Thursday, August 18, 2011

Economists as political villians

I've never gotten over how large a role economics plays in politics, and by that I mean, how large a role Do-It-Yourself Economics plays. Essentially, outsiders think they can guess their way to mastery of this strange and counter-intuitive body of knowledge. That explains why there's still a debate on things like free trade, despite the issue being as firmly entrenched among experts as Darwinian evolution.

What really makes my blood boil is when I see these guess-based economists dismissing important economic scientists for political reasons.
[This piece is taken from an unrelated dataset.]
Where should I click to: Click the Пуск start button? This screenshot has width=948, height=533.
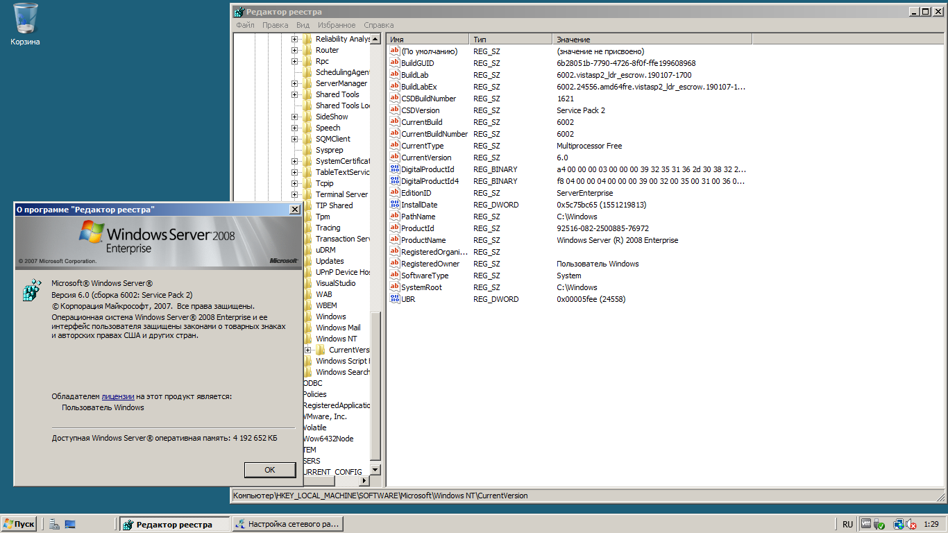(x=19, y=525)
I see some of my fellow right-wingers talk about John Maynard Keynes as if he was a bumbling fool, and denounce his General Theory. In reality, Keynes was an absolute genius who cast a shadow on the intellect of thinkers as brilliant as Bertrand Russell.

Some lefties have done the same thing with my hero, Milton Friedman. From disrupting his Nobel Prize ceremony to casting him as the villain in political books, lefty hacks have never understood the moral, gentle-natured man Friedman was, or how much good he's done for the world as an intellectual.
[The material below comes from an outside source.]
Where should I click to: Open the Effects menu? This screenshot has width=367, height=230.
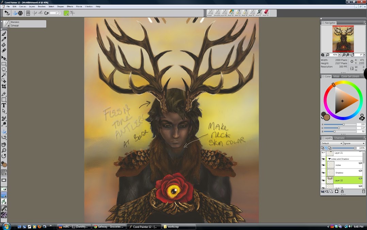70,6
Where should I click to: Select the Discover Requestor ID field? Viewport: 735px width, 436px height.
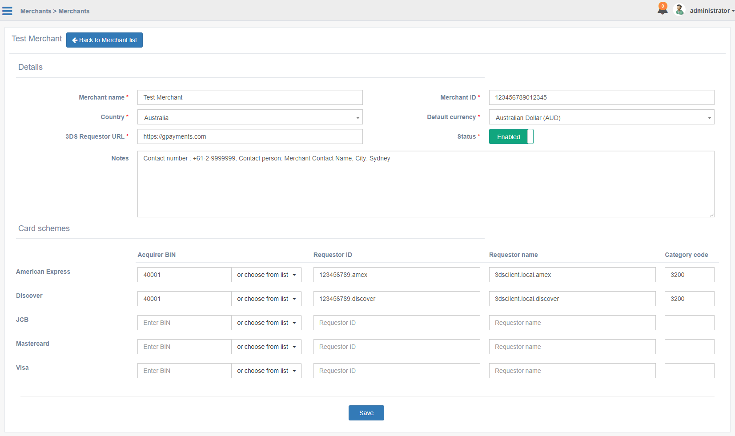tap(396, 299)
It's no secret that I reject Keynesian policies, but that's not the same as rejecting the entirety of Keynesian economics. There are actually two Keynes, as well as two Friedmans: They each had a scientific and political side, and they each made undeniable advances to economic science.

Political commentators may think of Keynesians and Friedmanites as warring parties, but actual economists like Greg Mankiw and Brad Delong are quick to cite both as major influences. Friedman himself spoke highly of Keynes and had no qualms about borrowing ideas from him.
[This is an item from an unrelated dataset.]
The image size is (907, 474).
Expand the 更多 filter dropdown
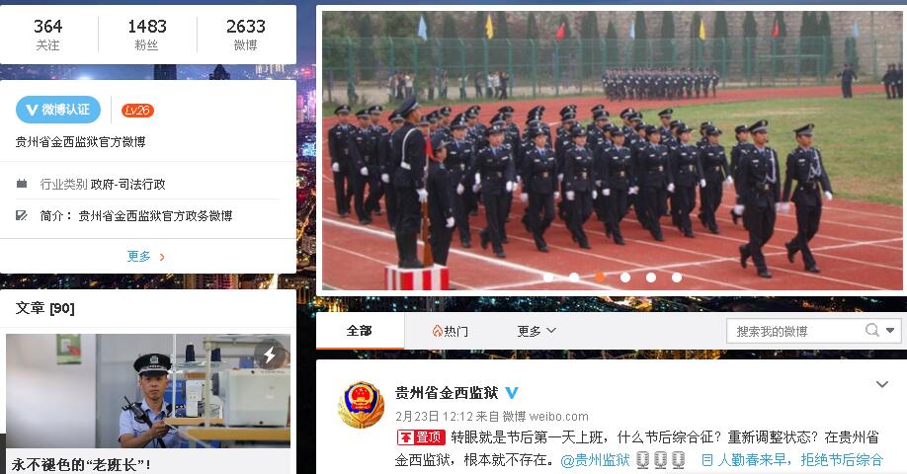click(x=536, y=331)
I do want to caution that I do not extend the same courtesy to Karl Marx, who I insist was the Trofim Lysenko of economics. He did not contribute anything meaningful to economics and his influence has lead to inexcusable calamity. He made direct calls for violence and there's a reason his modern followers are on the fringe.

Economists are scientists, looking to learn more about the clockwork of our beautiful world. Sometimes their scientific conclusions lead them to support or oppose specific policies, and it's troubling to hear people claim that is a recipe for villainy. I do not accept all of Keynes's conclusions, but I would never go so far as to lump him in with the likes of Darth Vader, Adolf Hitler or Karl Marx.